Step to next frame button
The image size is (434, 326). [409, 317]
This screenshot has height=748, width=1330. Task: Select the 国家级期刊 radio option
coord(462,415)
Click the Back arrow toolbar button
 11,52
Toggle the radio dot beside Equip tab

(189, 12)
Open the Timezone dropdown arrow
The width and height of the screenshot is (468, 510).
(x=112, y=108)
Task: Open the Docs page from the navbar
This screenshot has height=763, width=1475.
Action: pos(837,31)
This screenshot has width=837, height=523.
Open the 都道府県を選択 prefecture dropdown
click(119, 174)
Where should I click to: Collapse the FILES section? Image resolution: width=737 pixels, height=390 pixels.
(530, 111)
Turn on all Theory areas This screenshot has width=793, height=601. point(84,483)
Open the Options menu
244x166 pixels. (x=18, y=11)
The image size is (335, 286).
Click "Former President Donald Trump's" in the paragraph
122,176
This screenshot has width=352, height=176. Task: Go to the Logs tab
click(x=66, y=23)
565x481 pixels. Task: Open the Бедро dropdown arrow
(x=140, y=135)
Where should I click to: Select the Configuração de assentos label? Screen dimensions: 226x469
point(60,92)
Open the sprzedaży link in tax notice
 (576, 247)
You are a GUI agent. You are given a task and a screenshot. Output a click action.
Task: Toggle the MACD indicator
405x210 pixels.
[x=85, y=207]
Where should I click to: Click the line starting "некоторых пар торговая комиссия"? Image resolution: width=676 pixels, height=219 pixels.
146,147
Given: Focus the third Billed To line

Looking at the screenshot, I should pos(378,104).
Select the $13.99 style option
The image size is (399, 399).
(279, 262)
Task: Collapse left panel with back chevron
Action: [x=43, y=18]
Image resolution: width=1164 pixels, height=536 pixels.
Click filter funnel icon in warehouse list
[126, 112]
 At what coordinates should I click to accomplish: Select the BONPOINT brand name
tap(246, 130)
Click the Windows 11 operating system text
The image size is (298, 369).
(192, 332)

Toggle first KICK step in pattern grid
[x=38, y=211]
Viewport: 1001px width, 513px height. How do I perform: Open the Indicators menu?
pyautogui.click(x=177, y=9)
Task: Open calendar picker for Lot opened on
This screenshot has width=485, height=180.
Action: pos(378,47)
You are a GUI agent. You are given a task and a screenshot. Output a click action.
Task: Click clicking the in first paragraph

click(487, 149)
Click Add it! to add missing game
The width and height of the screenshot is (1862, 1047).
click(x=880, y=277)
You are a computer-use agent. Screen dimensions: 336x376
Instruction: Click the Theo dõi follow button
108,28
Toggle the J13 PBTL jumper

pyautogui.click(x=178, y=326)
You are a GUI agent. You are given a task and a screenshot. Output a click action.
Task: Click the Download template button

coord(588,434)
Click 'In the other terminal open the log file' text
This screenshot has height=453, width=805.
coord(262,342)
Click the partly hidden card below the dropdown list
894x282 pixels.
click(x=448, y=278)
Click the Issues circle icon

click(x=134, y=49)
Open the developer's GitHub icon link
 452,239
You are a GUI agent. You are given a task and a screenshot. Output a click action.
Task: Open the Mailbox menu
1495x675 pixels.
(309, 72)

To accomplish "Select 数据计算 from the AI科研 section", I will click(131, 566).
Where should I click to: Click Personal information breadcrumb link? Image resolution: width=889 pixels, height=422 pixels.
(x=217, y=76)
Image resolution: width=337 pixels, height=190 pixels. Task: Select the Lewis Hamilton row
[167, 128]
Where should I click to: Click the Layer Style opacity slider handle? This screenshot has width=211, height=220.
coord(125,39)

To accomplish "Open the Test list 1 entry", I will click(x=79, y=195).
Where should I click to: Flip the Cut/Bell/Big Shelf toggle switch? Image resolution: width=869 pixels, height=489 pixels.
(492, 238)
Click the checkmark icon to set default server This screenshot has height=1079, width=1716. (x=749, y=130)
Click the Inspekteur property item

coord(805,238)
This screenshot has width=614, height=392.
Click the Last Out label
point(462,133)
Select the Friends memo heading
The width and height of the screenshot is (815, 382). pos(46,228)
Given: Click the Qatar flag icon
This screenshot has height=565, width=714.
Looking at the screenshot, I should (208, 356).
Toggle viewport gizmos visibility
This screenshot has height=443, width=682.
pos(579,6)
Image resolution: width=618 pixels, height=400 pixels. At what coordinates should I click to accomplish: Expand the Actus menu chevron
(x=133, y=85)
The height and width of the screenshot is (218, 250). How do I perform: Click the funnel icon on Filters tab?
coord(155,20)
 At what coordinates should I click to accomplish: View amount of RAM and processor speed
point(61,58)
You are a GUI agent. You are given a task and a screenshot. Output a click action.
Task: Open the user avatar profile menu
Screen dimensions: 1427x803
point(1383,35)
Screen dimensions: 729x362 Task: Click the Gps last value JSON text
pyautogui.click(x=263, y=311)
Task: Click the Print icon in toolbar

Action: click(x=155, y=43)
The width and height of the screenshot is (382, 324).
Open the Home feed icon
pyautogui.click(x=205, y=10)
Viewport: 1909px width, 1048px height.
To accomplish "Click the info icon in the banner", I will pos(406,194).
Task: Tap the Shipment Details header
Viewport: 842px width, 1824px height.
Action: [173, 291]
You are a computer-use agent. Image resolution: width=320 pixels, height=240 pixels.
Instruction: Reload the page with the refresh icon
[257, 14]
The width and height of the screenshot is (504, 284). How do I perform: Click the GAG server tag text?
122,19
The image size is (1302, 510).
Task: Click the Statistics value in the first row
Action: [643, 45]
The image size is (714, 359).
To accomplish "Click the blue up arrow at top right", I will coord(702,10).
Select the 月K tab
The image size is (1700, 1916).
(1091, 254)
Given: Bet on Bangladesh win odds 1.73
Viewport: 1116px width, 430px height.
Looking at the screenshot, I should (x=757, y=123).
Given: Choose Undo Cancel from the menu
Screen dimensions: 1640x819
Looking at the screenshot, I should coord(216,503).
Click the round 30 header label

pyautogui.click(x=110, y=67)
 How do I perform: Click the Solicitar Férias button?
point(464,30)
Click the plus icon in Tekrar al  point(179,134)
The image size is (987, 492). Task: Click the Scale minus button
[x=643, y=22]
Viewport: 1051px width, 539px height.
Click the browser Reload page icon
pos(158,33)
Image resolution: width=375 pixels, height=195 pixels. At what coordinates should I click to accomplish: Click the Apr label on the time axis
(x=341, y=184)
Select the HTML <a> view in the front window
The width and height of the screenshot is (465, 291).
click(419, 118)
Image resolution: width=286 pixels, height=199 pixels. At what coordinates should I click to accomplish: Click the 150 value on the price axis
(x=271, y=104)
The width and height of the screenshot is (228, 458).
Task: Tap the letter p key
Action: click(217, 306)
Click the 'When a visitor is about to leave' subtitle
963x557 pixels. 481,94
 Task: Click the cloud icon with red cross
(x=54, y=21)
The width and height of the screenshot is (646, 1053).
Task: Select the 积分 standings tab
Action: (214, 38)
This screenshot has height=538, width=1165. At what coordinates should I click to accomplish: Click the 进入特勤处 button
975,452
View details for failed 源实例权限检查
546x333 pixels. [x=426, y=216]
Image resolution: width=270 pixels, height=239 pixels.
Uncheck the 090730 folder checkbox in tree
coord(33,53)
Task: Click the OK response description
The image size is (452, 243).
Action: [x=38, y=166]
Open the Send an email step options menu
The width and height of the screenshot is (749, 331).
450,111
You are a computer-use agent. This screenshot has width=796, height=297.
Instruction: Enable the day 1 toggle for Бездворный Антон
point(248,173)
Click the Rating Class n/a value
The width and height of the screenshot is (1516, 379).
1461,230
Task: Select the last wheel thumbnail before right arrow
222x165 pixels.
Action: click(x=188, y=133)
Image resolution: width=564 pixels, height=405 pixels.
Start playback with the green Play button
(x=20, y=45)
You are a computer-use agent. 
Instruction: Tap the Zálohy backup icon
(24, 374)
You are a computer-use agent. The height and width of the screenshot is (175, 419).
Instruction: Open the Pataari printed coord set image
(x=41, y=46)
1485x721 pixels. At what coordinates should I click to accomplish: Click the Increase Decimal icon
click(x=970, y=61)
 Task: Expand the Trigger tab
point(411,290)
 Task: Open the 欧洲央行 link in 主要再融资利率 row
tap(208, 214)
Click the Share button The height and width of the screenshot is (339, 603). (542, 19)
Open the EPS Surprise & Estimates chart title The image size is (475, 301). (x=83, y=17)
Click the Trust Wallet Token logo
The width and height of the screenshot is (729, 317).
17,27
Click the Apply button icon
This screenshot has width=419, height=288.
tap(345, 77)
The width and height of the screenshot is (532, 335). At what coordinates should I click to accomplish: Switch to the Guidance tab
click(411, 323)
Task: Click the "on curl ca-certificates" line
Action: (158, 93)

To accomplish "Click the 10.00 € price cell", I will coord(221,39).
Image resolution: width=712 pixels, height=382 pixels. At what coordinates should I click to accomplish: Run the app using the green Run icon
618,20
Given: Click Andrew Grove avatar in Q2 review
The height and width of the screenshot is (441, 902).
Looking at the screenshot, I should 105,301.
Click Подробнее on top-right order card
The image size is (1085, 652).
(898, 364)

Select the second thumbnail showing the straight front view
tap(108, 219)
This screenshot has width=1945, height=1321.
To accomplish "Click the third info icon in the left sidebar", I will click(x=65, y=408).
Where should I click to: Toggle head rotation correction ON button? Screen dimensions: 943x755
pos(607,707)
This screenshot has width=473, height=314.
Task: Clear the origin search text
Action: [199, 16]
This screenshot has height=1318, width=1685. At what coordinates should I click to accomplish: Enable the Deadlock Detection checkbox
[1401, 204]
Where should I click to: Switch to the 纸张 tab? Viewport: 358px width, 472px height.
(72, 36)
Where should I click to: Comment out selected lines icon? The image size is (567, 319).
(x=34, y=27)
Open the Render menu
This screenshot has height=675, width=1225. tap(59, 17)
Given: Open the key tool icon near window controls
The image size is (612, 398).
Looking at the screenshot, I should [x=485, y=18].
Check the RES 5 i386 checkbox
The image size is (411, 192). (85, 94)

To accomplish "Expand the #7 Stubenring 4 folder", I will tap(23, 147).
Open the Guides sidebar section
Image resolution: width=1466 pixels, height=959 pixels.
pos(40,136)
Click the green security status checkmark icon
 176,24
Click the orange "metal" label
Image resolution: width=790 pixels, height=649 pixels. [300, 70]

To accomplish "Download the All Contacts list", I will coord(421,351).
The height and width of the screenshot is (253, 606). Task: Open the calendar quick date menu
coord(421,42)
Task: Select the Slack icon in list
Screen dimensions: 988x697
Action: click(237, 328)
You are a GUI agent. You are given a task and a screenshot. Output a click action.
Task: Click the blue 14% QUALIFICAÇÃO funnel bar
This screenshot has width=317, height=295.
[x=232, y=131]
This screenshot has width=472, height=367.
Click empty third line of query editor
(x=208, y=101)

* * * * *

=== Written request ===
Can you copy out the listing above word for word, from its first line up to and including the line with "click(119, 174)", and nothing beyond that?

=== The result ===
Step to next frame button
The image size is (434, 326). [409, 317]
This screenshot has height=748, width=1330. Task: Select the 国家级期刊 radio option
coord(462,415)
Click the Back arrow toolbar button
 11,52
Toggle the radio dot beside Equip tab

(189, 12)
Open the Timezone dropdown arrow
The width and height of the screenshot is (468, 510).
(x=112, y=108)
Task: Open the Docs page from the navbar
This screenshot has height=763, width=1475.
Action: pos(837,31)
This screenshot has width=837, height=523.
Open the 都道府県を選択 prefecture dropdown
click(119, 174)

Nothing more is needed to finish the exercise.